= Try it =
Give all the records again, with no alterations.

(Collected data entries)
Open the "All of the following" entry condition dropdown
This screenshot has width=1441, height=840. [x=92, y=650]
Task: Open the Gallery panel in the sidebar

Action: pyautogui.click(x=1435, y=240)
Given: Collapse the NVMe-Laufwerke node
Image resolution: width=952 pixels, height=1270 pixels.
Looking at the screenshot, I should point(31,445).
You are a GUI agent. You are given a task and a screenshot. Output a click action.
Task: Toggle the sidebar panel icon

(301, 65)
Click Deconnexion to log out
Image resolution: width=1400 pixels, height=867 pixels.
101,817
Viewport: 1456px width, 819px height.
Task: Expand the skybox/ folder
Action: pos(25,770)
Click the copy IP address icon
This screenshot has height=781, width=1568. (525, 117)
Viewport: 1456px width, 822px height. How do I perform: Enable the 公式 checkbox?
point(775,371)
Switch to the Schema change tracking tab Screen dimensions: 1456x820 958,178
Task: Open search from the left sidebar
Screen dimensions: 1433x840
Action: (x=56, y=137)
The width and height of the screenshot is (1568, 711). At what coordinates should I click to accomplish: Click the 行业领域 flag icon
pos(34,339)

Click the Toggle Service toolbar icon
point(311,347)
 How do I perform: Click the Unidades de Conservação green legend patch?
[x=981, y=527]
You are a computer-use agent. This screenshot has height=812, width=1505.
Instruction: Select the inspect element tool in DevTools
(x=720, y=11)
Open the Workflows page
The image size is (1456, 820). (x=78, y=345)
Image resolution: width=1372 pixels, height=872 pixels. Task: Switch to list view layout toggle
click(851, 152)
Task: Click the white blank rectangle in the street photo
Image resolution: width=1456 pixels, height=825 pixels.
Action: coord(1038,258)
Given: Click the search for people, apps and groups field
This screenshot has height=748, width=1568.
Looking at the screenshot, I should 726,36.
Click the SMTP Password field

= Response =
Open the "All of the following" entry condition dropdown
This screenshot has width=1441, height=840. [x=92, y=650]
Task: Open the Gallery panel in the sidebar

Action: pyautogui.click(x=1435, y=240)
Given: Collapse the NVMe-Laufwerke node
Image resolution: width=952 pixels, height=1270 pixels.
Looking at the screenshot, I should point(31,445).
You are a GUI agent. You are given a task and a screenshot. Output a click action.
Task: Toggle the sidebar panel icon

(301, 65)
Click Deconnexion to log out
Image resolution: width=1400 pixels, height=867 pixels.
101,817
Viewport: 1456px width, 819px height.
Task: Expand the skybox/ folder
Action: pos(25,770)
Click the copy IP address icon
This screenshot has height=781, width=1568. (525, 117)
Viewport: 1456px width, 822px height. How do I perform: Enable the 公式 checkbox?
point(775,371)
Switch to the Schema change tracking tab Screen dimensions: 1456x820 958,178
Task: Open search from the left sidebar
Screen dimensions: 1433x840
Action: (x=56, y=137)
The width and height of the screenshot is (1568, 711). At what coordinates should I click to accomplish: Click the 行业领域 flag icon
pos(34,339)

Click the Toggle Service toolbar icon
point(311,347)
 How do I perform: Click the Unidades de Conservação green legend patch?
[x=981, y=527]
You are a computer-use agent. This screenshot has height=812, width=1505.
Instruction: Select the inspect element tool in DevTools
(x=720, y=11)
Open the Workflows page
The image size is (1456, 820). (x=78, y=345)
Image resolution: width=1372 pixels, height=872 pixels. Task: Switch to list view layout toggle
click(851, 152)
Task: Click the white blank rectangle in the street photo
Image resolution: width=1456 pixels, height=825 pixels.
Action: coord(1038,258)
Given: Click the search for people, apps and groups field
This screenshot has height=748, width=1568.
Looking at the screenshot, I should 726,36.
Click the SMTP Password field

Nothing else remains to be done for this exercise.